What I have here is some evidence. Using the tropical ocean SST in actual temperatures instead of anomaly I calculated the change in "forcing" using the Stefan-Boltzmann law. Since the tropical oceans as I am using them from 25S to 25N are 31.6% of the global surface area, I multiplied the 1958-2014 "tropical" change in energy, delta E, by the percent area to produce an estimated "forcing" value. Along with that is a CO2 forcing based on 5.35*ln(CO2/CO2ref) using the BEST CO2 data udated with current Mauna Loa data from NOAA. The difference Tropical Forcing minus CO2 is "other" forcing. As you can see, "other" fluctuates around zero with a slight negative trend. CO2 will have an impact in the tropics, really the majority should be in the tropics since that is where the majority of the energy is to be impacted. You might think this is accidental, the rather close correlation, but it is what should be expected. CO2 does have an impact, but that impact is very close to the no feedback sensitivity. There is absolutely no evidence of amplification in this comparison. Amplification by water vapor is supposed to multiply;y CO2 forcing by a factor of three.

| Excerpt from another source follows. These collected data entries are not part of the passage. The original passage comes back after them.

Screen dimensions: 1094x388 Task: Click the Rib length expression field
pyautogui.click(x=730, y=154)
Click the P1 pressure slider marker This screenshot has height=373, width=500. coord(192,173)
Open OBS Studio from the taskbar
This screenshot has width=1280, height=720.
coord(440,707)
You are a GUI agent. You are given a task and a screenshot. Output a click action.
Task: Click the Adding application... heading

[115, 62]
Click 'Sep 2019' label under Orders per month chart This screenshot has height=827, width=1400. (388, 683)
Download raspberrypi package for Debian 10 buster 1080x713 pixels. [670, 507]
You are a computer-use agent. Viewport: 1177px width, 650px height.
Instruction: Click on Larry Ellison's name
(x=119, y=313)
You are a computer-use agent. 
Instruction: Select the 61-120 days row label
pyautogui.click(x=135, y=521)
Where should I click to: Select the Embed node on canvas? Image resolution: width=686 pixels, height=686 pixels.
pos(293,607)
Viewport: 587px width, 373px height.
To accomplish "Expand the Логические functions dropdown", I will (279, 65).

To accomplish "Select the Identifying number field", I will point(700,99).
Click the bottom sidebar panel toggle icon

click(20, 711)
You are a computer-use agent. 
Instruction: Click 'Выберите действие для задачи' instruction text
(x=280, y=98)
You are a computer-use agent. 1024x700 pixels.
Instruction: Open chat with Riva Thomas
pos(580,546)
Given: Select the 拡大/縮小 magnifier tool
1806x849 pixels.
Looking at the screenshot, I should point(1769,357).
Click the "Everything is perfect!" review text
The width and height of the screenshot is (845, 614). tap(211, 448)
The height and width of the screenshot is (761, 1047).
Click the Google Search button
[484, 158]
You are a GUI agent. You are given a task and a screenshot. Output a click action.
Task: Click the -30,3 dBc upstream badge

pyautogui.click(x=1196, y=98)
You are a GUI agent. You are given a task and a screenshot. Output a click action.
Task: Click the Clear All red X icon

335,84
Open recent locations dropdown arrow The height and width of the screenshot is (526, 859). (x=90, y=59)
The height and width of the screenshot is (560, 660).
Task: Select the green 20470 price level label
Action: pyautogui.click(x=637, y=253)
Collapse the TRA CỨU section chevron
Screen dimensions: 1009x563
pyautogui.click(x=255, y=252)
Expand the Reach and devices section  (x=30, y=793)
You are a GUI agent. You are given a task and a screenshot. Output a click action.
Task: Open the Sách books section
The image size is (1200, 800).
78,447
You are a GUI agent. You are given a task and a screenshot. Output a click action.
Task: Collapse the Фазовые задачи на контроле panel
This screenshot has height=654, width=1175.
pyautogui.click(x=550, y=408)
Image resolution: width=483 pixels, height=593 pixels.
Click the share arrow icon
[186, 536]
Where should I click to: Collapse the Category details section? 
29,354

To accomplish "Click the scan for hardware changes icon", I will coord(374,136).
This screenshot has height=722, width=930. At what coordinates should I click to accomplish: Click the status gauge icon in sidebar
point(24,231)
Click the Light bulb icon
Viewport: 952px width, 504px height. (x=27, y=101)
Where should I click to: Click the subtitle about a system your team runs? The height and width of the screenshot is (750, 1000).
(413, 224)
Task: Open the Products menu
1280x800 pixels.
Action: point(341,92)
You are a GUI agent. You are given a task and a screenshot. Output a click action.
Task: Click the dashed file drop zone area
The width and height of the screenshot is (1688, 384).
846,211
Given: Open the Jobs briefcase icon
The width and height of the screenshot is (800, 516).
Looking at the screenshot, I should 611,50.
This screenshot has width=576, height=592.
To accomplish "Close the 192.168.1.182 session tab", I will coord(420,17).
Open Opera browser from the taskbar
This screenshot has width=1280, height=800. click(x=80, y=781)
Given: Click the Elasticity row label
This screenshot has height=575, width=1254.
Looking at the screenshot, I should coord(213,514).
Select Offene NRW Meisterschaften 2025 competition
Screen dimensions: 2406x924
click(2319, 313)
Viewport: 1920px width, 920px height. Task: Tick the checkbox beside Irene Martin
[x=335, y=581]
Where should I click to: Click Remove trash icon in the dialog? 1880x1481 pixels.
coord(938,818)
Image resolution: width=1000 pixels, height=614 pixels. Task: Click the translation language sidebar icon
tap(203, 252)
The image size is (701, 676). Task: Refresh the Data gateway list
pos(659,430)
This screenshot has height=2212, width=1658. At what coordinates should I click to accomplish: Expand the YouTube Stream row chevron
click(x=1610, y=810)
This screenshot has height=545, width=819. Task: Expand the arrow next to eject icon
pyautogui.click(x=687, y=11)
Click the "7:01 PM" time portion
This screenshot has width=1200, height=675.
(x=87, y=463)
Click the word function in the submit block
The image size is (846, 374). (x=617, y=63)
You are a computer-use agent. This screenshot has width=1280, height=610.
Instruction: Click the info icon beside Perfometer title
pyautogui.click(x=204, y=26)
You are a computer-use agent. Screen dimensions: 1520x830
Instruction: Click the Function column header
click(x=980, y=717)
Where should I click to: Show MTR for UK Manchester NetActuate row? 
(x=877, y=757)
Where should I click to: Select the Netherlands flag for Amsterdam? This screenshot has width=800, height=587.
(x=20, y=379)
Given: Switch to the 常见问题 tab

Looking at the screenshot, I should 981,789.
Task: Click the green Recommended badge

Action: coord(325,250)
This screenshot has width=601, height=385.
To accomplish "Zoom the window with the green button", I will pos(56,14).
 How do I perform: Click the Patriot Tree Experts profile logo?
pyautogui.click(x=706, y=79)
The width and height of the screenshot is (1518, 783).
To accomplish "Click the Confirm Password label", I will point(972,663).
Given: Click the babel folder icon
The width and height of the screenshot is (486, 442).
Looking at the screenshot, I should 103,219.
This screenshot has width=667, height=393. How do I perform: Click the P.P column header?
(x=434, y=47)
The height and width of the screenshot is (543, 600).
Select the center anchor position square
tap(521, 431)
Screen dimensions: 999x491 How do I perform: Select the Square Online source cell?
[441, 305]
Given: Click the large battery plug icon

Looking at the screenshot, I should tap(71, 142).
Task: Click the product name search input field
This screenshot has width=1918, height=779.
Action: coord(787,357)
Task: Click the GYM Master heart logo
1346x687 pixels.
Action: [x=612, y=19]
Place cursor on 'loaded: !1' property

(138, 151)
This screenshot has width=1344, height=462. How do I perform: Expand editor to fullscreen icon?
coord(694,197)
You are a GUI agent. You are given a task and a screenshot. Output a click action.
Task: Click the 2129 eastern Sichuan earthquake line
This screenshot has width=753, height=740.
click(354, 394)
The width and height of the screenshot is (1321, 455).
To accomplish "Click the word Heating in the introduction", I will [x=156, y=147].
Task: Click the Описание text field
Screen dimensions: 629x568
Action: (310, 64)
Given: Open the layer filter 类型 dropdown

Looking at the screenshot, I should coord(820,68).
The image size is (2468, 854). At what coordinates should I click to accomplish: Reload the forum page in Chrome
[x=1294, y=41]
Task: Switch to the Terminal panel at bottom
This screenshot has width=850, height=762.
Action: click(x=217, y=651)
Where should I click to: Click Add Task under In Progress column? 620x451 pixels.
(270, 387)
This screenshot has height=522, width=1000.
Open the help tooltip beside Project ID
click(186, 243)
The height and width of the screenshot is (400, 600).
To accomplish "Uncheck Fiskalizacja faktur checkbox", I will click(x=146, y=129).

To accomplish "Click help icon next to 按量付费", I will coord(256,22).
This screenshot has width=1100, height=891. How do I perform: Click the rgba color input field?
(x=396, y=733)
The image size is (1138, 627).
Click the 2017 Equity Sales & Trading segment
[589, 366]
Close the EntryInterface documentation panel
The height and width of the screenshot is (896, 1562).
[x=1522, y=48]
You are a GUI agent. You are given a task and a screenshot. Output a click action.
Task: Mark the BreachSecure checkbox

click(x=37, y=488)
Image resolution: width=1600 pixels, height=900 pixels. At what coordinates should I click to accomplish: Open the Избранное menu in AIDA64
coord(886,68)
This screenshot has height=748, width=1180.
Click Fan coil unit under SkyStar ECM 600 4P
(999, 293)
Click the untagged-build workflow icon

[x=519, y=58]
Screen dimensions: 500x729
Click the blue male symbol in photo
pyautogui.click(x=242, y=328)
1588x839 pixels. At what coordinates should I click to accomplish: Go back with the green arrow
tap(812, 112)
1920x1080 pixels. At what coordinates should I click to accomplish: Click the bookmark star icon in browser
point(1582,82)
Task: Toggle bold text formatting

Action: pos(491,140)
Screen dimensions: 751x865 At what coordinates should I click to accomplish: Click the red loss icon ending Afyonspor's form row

Most of the amplification should be at the poles or really the northern pole. Most of that is in the Arctic winter when advected energy is for the most part lost to space. CO2 doesn't have a strong radiant impact at temperatures below -29C and in fact tends to have a slight cooling impact at those temperatures. The increased advection of moist air poleward will increase precipitation, mainly as snow likely leading to additional accumulation provided the snow remains fairly clean. Black carbon and dirt reduce the snow albedo allowing greater melt. While human industry and agriculture can decrease snow albedo, nature also can do the same thing so that is another issue for another day.
Now this isn't convincing evidence since it is only a rough estimate of change in long wave radiant forcing, but it is just another "coincidence" that was predictable based on my less than consensus scientific approach. If tropical clouds and water vapor were a positive feedback to CO2 forcing you should "see" it in the "other" residual. Not there is it?
These conditions should lead to a new Ice Age, but in order for that to happen there has to be somewhere to store that ice. Ice is easy to get rid of thanks to the albedo situation, so don't freak out and start hoarding wool blankets or space heaters just yet. The Holocene may end up being called the Anthropocene since it could last as long as man is around. Of course it would take only one large asteroid to change things back to "normal" as in no human impact.
I seriously doubt that this will sway opinions of either the warmista or the disbelievers, but it is a fun part of the puzzle, at least for me.